Data supplied.

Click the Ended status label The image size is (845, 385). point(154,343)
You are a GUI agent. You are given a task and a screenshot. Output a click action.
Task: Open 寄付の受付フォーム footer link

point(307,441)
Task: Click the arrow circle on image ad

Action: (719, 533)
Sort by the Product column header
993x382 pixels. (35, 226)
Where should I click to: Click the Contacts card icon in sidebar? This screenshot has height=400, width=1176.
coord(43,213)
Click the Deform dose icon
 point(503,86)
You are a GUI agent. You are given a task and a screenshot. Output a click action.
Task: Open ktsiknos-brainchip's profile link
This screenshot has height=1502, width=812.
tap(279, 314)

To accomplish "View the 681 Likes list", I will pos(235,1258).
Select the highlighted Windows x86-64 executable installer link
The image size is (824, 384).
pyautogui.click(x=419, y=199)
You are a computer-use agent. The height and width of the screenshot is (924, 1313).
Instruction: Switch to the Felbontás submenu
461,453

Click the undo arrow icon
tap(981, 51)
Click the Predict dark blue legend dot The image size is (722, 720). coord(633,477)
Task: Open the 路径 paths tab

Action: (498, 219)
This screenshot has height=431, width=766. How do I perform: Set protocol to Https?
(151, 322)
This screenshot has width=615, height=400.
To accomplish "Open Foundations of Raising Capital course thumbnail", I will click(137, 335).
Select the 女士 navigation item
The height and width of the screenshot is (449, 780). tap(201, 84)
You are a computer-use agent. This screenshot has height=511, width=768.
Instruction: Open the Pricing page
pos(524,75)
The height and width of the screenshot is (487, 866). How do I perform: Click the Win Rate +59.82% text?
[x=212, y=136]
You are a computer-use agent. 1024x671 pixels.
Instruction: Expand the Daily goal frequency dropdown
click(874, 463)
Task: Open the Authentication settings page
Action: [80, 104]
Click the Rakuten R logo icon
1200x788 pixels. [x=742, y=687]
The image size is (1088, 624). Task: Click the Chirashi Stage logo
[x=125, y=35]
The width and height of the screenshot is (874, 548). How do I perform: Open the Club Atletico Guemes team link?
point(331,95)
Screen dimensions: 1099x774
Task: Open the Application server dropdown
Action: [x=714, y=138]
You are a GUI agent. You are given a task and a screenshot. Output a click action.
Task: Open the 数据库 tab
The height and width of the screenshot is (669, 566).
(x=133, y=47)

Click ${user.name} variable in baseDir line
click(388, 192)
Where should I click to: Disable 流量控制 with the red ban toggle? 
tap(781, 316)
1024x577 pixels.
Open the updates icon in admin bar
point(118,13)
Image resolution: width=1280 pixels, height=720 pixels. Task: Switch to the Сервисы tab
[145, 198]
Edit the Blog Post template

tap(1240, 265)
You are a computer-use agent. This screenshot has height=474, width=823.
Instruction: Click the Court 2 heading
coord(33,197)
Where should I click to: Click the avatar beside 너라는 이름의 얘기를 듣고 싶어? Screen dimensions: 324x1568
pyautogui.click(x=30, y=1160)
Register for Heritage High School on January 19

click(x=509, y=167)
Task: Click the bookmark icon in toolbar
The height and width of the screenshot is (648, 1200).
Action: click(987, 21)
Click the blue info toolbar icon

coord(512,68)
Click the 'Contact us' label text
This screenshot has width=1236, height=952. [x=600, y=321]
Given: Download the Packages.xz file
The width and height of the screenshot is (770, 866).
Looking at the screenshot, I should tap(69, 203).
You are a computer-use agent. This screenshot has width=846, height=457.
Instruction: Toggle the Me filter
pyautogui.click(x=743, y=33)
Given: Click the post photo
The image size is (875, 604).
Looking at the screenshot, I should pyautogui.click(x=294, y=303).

About this task. Could you give the records above again, exactly and in full?

Exercise answer.
Click the Ended status label The image size is (845, 385). point(154,343)
You are a GUI agent. You are given a task and a screenshot. Output a click action.
Task: Open 寄付の受付フォーム footer link

point(307,441)
Task: Click the arrow circle on image ad

Action: (719, 533)
Sort by the Product column header
993x382 pixels. (35, 226)
Where should I click to: Click the Contacts card icon in sidebar? This screenshot has height=400, width=1176.
coord(43,213)
Click the Deform dose icon
 point(503,86)
You are a GUI agent. You are given a task and a screenshot. Output a click action.
Task: Open ktsiknos-brainchip's profile link
This screenshot has height=1502, width=812.
tap(279, 314)

To accomplish "View the 681 Likes list", I will pos(235,1258).
Select the highlighted Windows x86-64 executable installer link
The image size is (824, 384).
pyautogui.click(x=419, y=199)
You are a computer-use agent. The height and width of the screenshot is (924, 1313).
Instruction: Switch to the Felbontás submenu
461,453

Click the undo arrow icon
tap(981, 51)
Click the Predict dark blue legend dot The image size is (722, 720). coord(633,477)
Task: Open the 路径 paths tab

Action: (498, 219)
This screenshot has height=431, width=766. How do I perform: Set protocol to Https?
(151, 322)
This screenshot has width=615, height=400.
To accomplish "Open Foundations of Raising Capital course thumbnail", I will click(137, 335).
Select the 女士 navigation item
The height and width of the screenshot is (449, 780). tap(201, 84)
You are a computer-use agent. This screenshot has height=511, width=768.
Instruction: Open the Pricing page
pos(524,75)
The height and width of the screenshot is (487, 866). How do I perform: Click the Win Rate +59.82% text?
[x=212, y=136]
You are a computer-use agent. 1024x671 pixels.
Instruction: Expand the Daily goal frequency dropdown
click(874, 463)
Task: Open the Authentication settings page
Action: [80, 104]
Click the Rakuten R logo icon
1200x788 pixels. [x=742, y=687]
The image size is (1088, 624). Task: Click the Chirashi Stage logo
[x=125, y=35]
The width and height of the screenshot is (874, 548). How do I perform: Open the Club Atletico Guemes team link?
point(331,95)
Screen dimensions: 1099x774
Task: Open the Application server dropdown
Action: [x=714, y=138]
You are a GUI agent. You are given a task and a screenshot. Output a click action.
Task: Open the 数据库 tab
The height and width of the screenshot is (669, 566).
(x=133, y=47)

Click ${user.name} variable in baseDir line
click(388, 192)
Where should I click to: Disable 流量控制 with the red ban toggle? 
tap(781, 316)
1024x577 pixels.
Open the updates icon in admin bar
point(118,13)
Image resolution: width=1280 pixels, height=720 pixels. Task: Switch to the Сервисы tab
[145, 198]
Edit the Blog Post template

tap(1240, 265)
You are a computer-use agent. This screenshot has height=474, width=823.
Instruction: Click the Court 2 heading
coord(33,197)
Where should I click to: Click the avatar beside 너라는 이름의 얘기를 듣고 싶어? Screen dimensions: 324x1568
pyautogui.click(x=30, y=1160)
Register for Heritage High School on January 19

click(x=509, y=167)
Task: Click the bookmark icon in toolbar
The height and width of the screenshot is (648, 1200).
Action: click(987, 21)
Click the blue info toolbar icon

coord(512,68)
Click the 'Contact us' label text
This screenshot has width=1236, height=952. [x=600, y=321]
Given: Download the Packages.xz file
The width and height of the screenshot is (770, 866).
Looking at the screenshot, I should tap(69, 203).
You are a computer-use agent. This screenshot has width=846, height=457.
Instruction: Toggle the Me filter
pyautogui.click(x=743, y=33)
Given: Click the post photo
The image size is (875, 604).
Looking at the screenshot, I should pyautogui.click(x=294, y=303).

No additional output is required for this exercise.